> _CHALLENGES_:
1. Answer these questions using the excerpt on attorneys' fees.
(a) In what year did Mr. Scott and Mr. Hart graduate from law school?
(b) In what year did Mr. Scott open his own law firm?
(c) What hourly rate does the defendant call "generous"?
2. Return everything in the excerpt on attorneys' fees from "Defendant argues that" down to "a reasonable fee.", copied word for word.

> _TEXT EXCERPT_:
◆ ◆ ◆
Mr. Scott and Mr. Hart are 1998 law school graduates. Mr. Scott exclusively practiced criminal litigation for at least his first two years after law school and then opened his own law firm in 2002 with a concentration on civil and criminal litigation. Although Mr. Scott states that he "has successfully litigated employment discrimination actions, " he does not provide any details as to the breadth of his experience in this area, only specifically mentioning one such case he litigated in 2006. When this action was filed in 2003, Mr. Scott had been practicing civil litigation for, at most, 2 years. Mr. Hart practiced exclusively criminal litigation up until 2002 when he entered private practice. A review of Mr. Hart's firm's website confirms that his practice is heavily focused on criminal defense and related civil rights actions. See[2] Mr. Hart cites only the 2006 employment discrimination case he litigated with Mr. Scott as evidence that he has any experience in this area of the law.

Defendant argues that an award of attorneys' fees at the rate of $100 per hour would be "generous." By way of comparison, defendant cites the difficult job market for attorneys, defense counsel's own hourly salary and the hourly salaries of the plaintiffs themselves. Defendant's hyperbole aside, such comparisons are not useful in determining a reasonable fee.
◆ ◆ ◆
> _MATERIAL PROVIDED_:
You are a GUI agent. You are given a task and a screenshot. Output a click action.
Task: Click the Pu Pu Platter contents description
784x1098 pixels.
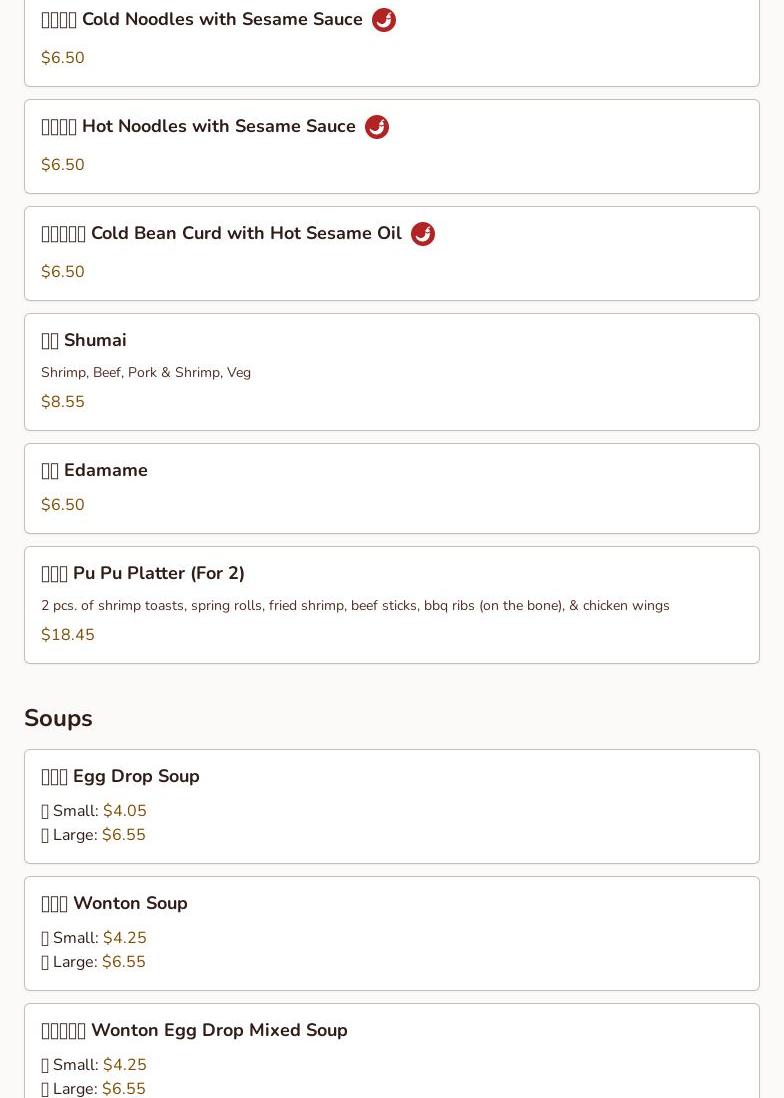pos(355,606)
◆ ◆ ◆
> _ANSWERS IN ORDER_:
1.
(a) 1998
(b) 2002
(c) $100 per hour

2.
Defendant argues that an award of attorneys' fees at the rate of $100 per hour would be "generous." By way of comparison, defendant cites the difficult job market for attorneys, defense counsel's own hourly salary and the hourly salaries of the plaintiffs themselves. Defendant's hyperbole aside, such comparisons are not useful in determining a reasonable fee.